Sobre la hierba tibia del atardecer, el sol aún suspira entre las hojas de los árboles y el cielo, en su transformación morbosa, ofrece más que un espejo profundo al brindar, como libreta en blanco, la posibilidad de escribirlo, tornarlo canción de luz, sombras de fe, eterna reflexión, gloria serena.
—No hay dos cielos iguales, nunca los ha habido. Pero, aunque las salpicaduras de cielo sean solo tonalidades azules y trasparencias momentáneas, la tonalidad asocia—, solía decir siempre que miraba hacia arriba de golpe y con discreta devoción.

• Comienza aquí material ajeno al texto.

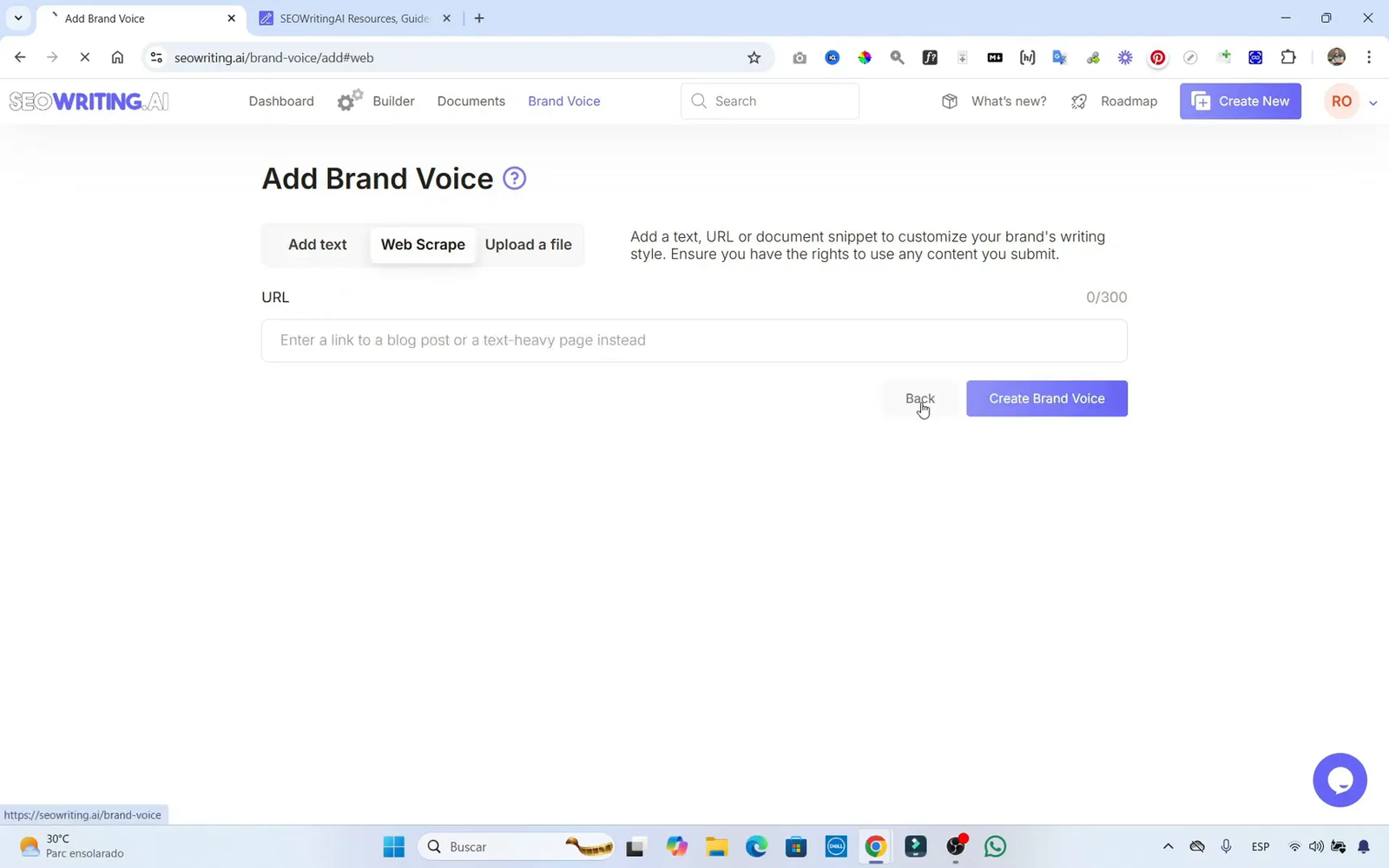Image resolution: width=1389 pixels, height=868 pixels.
Task: Open the chat support bubble
Action: click(x=1340, y=779)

Traté de imaginar el cielo de esa mañana. No pude. Sonó en mi cabeza ese “no hay dos cielos iguales”, pero no miré el cielo de ese día. ¿Cómo constatar la vida sin verla siquiera y proyectarla en el alma, en la libreta, en las palabras, en las luces aún por llegar, en las sombras que protegen nuestro sueño?
Ese que ahora me contempla, ese cielo que me mira en este momento y eleva mi visión por encima de mi cabeza, esas nubes que parecen deshacerse con pereza, no se parece al cielo que vio, no es el cielo de ayer, cuando la lluvia caía en filamentos delgados, tampoco será el de mañana, cuando el mundo llore en silencio por la ausencia de luz. No hay dos cielos iguales. Cada cielo viste una tierra, está para una gente, es un fragmento que contiene el aliento de quienes lo han mirado antes, en otras lenguas, con otros sueños y visiones, con otras edades y otros tiempos.
El cielo que está sobre el mar no es el mismo que se duele en los desiertos. No es igual al que arropa las montañas con su frío brillante, ni al que reposa, dormido, sobre los campos húmedos de trigo, arroz, maíz, ciudades. Cada cielo nace de sí, de su historia, de sus propias esperanzas. La huella de las manos que lo señalaron está en su perfecta plegaria, en las promesas rotas, en la nada suspendida, en el humo astringente.
Cierra ahora los ojos por un instante y ve otros cielos, tus cielos, las tonalidades, los cielos que cubren a los que amas y a los que ya no están. Son cielos con otros soles, otras estrellas, otras formas de nombrar la realidad oscura y yerta. Cada cielo susurra su lenguaje, tiene un destino y una composición. Pero hay tonalidades.
Cada cielo diferente siente, envuelve, crea, es una oportunidad, la ciencia de la verdad, la conciencia que ilumina, la vereda que besa y ama. No hay dos cielos iguales pero la tonalidad amorosa los contiene.
El amor entre madre e hijo, de padres, entre dos extraños cuyas miradas alguna vez se cruzaron, entre los que se buscaron sin encontrarse, son esas tonalidades, el amor a la vida, al arte, al simple hecho de seguir adelante. El amor es origen y fin.